Don’t let strengths, weaknesses, and threats overpower opportunities by treating them as equals. Concentrate first and foremost on the opportunities! Focus on creating value for which customers are willing to pay!

2. Strategic Planning is an oxymoron.

Strategy is not planning. Strategic thinking establishes the destination and planning establishes the actions needed to reach that destination. When you conflate the two, planning wins and strategy loses. Instead of pursuing a compelling vision, all you get is incremental progress in the same general direction you’ve been headed all along.

When you strategize, you create an eye-opening vision. You shift perceptions so you can think differently and see opportunities that you probably couldn’t see when you began.

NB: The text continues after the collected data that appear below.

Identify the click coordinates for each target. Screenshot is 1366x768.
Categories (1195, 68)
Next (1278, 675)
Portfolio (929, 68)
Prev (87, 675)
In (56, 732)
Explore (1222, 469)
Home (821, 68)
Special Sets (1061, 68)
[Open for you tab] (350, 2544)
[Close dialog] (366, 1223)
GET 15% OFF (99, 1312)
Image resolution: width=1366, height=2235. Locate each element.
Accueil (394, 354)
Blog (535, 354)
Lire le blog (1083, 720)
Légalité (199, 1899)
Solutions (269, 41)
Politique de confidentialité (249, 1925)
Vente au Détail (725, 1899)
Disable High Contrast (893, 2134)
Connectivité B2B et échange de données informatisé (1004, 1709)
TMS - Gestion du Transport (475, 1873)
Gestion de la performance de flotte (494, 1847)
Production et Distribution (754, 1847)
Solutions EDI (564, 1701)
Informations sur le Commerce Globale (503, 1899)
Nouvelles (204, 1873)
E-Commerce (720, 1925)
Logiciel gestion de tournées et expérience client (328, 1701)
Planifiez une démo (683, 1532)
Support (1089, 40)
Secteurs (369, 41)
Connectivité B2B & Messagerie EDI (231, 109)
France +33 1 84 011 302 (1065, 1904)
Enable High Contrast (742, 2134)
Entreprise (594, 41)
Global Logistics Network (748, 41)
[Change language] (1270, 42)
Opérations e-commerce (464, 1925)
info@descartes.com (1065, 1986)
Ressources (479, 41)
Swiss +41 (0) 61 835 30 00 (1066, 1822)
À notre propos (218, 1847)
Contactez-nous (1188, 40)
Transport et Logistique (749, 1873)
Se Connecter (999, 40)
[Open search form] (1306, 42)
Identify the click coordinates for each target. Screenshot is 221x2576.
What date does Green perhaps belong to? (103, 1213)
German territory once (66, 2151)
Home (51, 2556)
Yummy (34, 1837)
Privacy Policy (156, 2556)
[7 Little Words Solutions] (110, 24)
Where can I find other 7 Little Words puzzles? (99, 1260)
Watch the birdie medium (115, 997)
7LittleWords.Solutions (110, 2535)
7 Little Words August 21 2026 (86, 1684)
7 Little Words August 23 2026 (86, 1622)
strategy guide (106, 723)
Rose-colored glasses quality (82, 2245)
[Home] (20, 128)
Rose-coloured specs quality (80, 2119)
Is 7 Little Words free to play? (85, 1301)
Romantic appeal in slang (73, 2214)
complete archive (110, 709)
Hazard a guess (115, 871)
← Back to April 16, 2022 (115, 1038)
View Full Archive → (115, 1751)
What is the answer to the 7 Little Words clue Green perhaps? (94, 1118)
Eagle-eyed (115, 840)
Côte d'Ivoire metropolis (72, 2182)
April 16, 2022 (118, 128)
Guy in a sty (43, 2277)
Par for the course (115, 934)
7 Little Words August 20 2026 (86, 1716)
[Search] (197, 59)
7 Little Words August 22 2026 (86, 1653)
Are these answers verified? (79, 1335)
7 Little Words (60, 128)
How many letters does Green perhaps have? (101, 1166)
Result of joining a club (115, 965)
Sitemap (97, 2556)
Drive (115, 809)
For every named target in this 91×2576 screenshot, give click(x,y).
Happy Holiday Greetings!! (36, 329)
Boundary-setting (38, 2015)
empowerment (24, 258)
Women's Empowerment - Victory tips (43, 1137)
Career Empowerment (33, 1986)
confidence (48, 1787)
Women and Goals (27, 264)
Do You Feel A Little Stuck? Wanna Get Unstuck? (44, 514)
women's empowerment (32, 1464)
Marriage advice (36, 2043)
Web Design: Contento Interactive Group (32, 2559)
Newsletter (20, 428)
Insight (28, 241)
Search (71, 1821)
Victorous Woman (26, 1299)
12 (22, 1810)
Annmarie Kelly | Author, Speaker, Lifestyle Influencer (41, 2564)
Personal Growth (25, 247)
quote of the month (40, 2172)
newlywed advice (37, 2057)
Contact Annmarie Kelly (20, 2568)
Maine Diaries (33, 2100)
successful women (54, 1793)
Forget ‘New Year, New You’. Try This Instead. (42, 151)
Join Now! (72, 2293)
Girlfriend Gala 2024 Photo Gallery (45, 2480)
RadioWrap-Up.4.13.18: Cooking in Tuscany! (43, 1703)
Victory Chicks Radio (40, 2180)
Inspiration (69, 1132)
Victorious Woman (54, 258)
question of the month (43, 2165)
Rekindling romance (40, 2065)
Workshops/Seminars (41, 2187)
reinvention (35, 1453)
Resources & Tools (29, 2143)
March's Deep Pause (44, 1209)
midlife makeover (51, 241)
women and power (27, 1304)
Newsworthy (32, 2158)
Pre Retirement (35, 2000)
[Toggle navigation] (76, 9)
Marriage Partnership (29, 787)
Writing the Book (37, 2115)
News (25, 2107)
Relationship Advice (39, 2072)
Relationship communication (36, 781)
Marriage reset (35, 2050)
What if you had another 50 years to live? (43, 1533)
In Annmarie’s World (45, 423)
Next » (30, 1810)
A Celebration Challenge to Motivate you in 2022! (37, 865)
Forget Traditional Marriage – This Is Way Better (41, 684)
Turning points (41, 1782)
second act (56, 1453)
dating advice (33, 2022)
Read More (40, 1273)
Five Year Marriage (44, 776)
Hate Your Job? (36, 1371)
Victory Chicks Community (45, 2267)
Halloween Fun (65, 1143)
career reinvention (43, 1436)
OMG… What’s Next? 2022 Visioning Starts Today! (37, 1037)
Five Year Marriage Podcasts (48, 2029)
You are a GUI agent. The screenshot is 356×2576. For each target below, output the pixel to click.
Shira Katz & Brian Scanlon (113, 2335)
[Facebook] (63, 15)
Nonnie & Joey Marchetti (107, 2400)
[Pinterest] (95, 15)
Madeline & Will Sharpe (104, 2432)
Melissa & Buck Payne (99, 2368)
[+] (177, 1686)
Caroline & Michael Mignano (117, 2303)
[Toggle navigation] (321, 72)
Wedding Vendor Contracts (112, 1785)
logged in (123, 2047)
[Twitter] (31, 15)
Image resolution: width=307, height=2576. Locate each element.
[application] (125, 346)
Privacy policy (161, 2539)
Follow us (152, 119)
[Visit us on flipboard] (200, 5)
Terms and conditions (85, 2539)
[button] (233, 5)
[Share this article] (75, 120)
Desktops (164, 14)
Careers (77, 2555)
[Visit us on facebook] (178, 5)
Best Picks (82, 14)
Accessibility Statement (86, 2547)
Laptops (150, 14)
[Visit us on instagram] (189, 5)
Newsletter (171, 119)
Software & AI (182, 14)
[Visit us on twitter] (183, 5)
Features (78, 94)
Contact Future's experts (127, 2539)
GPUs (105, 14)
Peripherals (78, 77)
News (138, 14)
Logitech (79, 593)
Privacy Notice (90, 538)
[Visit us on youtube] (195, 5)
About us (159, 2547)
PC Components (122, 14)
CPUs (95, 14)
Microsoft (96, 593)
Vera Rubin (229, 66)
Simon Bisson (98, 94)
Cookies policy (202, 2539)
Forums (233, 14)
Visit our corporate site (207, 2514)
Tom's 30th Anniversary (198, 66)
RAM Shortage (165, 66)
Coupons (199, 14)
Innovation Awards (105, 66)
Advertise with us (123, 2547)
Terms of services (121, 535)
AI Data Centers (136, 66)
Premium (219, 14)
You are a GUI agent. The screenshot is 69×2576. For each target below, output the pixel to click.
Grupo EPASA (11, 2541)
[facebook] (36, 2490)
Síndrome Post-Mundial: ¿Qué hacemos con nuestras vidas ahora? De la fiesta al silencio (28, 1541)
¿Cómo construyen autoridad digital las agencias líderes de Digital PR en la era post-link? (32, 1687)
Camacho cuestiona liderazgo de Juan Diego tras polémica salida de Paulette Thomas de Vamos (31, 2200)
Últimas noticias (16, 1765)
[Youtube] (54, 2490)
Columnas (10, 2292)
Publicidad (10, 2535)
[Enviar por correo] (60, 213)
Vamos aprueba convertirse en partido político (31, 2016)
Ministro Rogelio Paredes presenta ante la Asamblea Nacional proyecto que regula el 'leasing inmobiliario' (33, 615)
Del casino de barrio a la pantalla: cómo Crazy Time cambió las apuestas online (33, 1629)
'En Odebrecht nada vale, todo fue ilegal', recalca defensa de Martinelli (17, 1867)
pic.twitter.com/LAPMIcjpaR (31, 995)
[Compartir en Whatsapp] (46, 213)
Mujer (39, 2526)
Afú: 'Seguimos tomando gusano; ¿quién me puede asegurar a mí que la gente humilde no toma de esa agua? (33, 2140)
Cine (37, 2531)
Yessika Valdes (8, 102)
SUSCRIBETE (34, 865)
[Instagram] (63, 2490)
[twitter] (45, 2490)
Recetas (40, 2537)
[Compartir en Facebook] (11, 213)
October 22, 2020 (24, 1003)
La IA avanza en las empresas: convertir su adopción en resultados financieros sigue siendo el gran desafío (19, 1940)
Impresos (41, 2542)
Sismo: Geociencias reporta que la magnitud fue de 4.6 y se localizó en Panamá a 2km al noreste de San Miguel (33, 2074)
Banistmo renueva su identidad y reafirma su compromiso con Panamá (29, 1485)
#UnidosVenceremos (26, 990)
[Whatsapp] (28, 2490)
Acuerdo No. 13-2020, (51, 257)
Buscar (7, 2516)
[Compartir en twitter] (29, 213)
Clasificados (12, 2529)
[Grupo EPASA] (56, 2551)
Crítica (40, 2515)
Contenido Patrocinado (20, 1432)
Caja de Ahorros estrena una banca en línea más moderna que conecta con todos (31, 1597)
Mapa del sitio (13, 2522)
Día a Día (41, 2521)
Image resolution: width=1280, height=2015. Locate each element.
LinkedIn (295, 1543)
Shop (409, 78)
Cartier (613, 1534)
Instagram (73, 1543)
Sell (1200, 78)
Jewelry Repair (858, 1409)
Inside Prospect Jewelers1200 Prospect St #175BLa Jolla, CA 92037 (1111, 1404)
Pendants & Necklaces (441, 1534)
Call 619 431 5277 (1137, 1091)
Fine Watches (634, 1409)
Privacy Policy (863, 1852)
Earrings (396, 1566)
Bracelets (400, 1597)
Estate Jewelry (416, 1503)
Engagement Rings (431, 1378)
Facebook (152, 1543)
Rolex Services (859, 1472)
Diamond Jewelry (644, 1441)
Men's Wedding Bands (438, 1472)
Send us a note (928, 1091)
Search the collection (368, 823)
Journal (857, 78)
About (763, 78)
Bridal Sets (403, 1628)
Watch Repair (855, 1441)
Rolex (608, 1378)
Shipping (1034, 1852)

Once you’ve got that vision, you work backwards to establish a path. You find ways to leap obstacles. You transcend threats. You surpass incremental plans. You barely notice constraints that leave ‘strategic planners’ hog-tied.

If you want significant success, you absolutely must separate strategic positioning from planning.

3.  Strategy is tackled by people who aren’t strategic.

I’ve seen this mistake too many times. It is especially common for non-profits. If your board and staff aren’t very strategic and you create a strategic planning committee from board volunteers and top staff members, your committee is not going to be strategic. I’ve helped these groups overcome their non-strategic penchant for concrete, tactical, short-term, conservative action, but let me tell you, developing a strong strategy is much easier and more effective if you start with strategic thinkers.

4. Your strategic thinking is driven by the calendar, not need.

I’m frequently asked how often an organization should do strategic planning. Every five years? Three years? Annually? More often than that?

The answer is none of the above. What does the calendar have to do with strategy? If you are driven by the calendar, you aren’t being strategic. As to the frequency question? Your strategy is based on assumptions you’ve made about your environment and your performance. The day those underlying assumptions prove false is the day you need to revisit your strategy.

So:

  • Separate  strategic positioning from planning.
  • Use a process that lifts you out of your current paradigm and daily grind.
  • Involve good strategic thinkers.
  • Review your strategic assumptions monthly so you know when it is time to reposition.

The alternative is boring mediocrity at best.